Most of what Agnes had said in the height of her episodes sounded wild, unhinged—ramblings that rarely made sense.

And now, those words were playing over and over again in his head.

“She's coming for me because I'm not the one. I’m not enough—I'll never be enough. One of us must die each generation for our sins, until the chosen appears—and the ones we love will not be safe.”

Those things that hadn't made sense—the tangled mutterings, the half-phrased warnings—had always seemed to circle back to Bastien.

At the time, Baird had dismissed the shifting he and she in her ramblings as confusion, the fraying of her mind.

But now, he wasn't so sure. It struck him, with the weight of inevitability, that Agnes had known exactly who she spoke of—and what she meant.

The guilt he'd thought long buried rose again, pressing in until it was hard to breathe.

“And one day, after I am gone, she'll come for the one chosen and take her from ye as well. Remember this, Baird. Remember.”

She'd repeated it like a warning carved into stone, meant to outlast her.

Over and over, urging him not to forget.

The meaning had always eluded him. He'd never known whether the loss she spoke of would be a child, or a woman he had yet to meet—but the certainty in her voice had left no doubt that she believed the loss would be real.

When Sorcha first claimed she could see the magic in Mira, Baird had felt a quiet pride. He'd seen it too, simmering just beneath her skin, aching to be known. Mira couldn't see it herself then. Maybe it was that uneasy feeling of being different, strange, that made her deny what she was.

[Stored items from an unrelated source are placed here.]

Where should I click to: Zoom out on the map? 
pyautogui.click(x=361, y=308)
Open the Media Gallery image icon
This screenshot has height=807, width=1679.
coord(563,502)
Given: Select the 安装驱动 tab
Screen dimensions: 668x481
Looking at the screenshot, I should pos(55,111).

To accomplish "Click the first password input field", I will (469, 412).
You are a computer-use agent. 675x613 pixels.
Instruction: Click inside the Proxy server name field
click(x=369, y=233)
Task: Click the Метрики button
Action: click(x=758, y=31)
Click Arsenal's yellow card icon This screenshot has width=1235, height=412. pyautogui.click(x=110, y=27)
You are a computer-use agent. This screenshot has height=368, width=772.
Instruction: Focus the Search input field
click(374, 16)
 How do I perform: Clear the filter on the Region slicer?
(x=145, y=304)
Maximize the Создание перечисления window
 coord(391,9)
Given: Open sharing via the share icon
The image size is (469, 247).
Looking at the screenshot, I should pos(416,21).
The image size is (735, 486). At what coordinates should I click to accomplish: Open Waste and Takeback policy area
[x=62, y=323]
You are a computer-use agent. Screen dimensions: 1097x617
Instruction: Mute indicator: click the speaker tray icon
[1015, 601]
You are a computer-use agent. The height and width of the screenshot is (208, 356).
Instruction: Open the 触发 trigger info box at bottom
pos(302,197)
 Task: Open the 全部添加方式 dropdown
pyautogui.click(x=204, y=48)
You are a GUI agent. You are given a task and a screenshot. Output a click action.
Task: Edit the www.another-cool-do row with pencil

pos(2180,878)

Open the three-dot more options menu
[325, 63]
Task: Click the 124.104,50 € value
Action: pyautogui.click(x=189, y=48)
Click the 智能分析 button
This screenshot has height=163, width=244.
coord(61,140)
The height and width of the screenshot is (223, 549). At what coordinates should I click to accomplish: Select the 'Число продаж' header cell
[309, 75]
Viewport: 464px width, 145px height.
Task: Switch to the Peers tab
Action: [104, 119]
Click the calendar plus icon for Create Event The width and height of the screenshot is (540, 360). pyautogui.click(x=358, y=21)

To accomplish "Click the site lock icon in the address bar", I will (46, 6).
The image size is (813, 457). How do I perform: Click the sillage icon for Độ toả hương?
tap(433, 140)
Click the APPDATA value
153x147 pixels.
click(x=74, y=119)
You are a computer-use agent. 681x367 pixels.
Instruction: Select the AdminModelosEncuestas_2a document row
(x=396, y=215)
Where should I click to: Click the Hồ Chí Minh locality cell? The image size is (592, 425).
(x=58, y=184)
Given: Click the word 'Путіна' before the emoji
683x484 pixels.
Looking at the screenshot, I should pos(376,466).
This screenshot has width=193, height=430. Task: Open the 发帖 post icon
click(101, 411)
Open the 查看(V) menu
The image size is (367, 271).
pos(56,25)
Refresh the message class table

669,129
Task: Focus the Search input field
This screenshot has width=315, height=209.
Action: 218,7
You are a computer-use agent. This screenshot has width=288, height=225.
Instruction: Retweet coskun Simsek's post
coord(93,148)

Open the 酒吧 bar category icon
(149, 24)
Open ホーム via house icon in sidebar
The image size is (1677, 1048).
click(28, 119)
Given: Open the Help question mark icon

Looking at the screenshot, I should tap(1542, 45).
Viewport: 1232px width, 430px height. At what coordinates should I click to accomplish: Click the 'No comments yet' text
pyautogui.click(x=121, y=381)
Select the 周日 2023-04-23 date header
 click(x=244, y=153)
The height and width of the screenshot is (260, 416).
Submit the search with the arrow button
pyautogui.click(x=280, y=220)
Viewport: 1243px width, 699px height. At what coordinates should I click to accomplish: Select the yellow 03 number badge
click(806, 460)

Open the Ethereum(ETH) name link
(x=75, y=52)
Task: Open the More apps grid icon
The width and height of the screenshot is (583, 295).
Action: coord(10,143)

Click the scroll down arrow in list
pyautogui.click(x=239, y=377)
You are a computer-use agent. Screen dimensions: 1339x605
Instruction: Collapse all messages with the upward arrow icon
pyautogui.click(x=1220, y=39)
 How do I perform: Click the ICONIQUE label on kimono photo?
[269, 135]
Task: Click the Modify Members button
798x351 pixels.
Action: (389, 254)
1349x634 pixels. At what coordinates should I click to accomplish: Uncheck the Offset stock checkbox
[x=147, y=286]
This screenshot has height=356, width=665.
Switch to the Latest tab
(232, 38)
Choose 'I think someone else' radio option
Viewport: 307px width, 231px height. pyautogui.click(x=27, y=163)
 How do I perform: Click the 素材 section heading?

Then Granny Margaret gave her the family grimoire, and everything shifted.

Curiosity came first, then confidence, until she began to glow with it—her skill sharpening, expanding, beyond anything he'd expected.

Every spare moment found her bent over its pages, chasing meaning, pulled deeper and deeper as the book seemed to unlock something within her, a hidden current of energy that pulsed brighter with each passing day.

Everyone could see it now, even Mira. But the dreams, the conviction that someone was testing her, that she was being drawn toward something inevitable…

those echoes were beginning to sound hauntingly like Agnes's prophecies.

Only this time, Mira was chosen. But chosen for what—and by whom?

Baird suspected Granny Margaret knew more than she let on, and perhaps Sorcha did too.

The thought unsettled him, a cold weight pressing into his gut.

With each new power Mira unlocked, each page of the Mother's Book she turned, the more certain he became: whatever force had chosen her was also taking her farther away from him—into something he couldn't yet see.

The entire walk into the high valley, he'd asked himself a dozen times—more, maybe—how he could learn the truth before it was too late. Granny Margaret, he knew, would speak in riddles if she spoke at all; truth with her always came tangled in threads of misdirection.

But Sorcha—perhaps Sorcha would tell him.

The truth about the book. About Mira's awakening powers.

About what it meant to be chosen. Robbie always said Sorcha had ways of knowing things, that her reach brushed against the gods themselves.

She'd become a guide to Mira, helping her draw out the power she'd once denied.

And yet, more and more, Baird couldn't shake the feeling that Sorcha wasn't just mentoring Mira—she was watching Mira herself, waiting for more pieces of a puzzle to fall into place.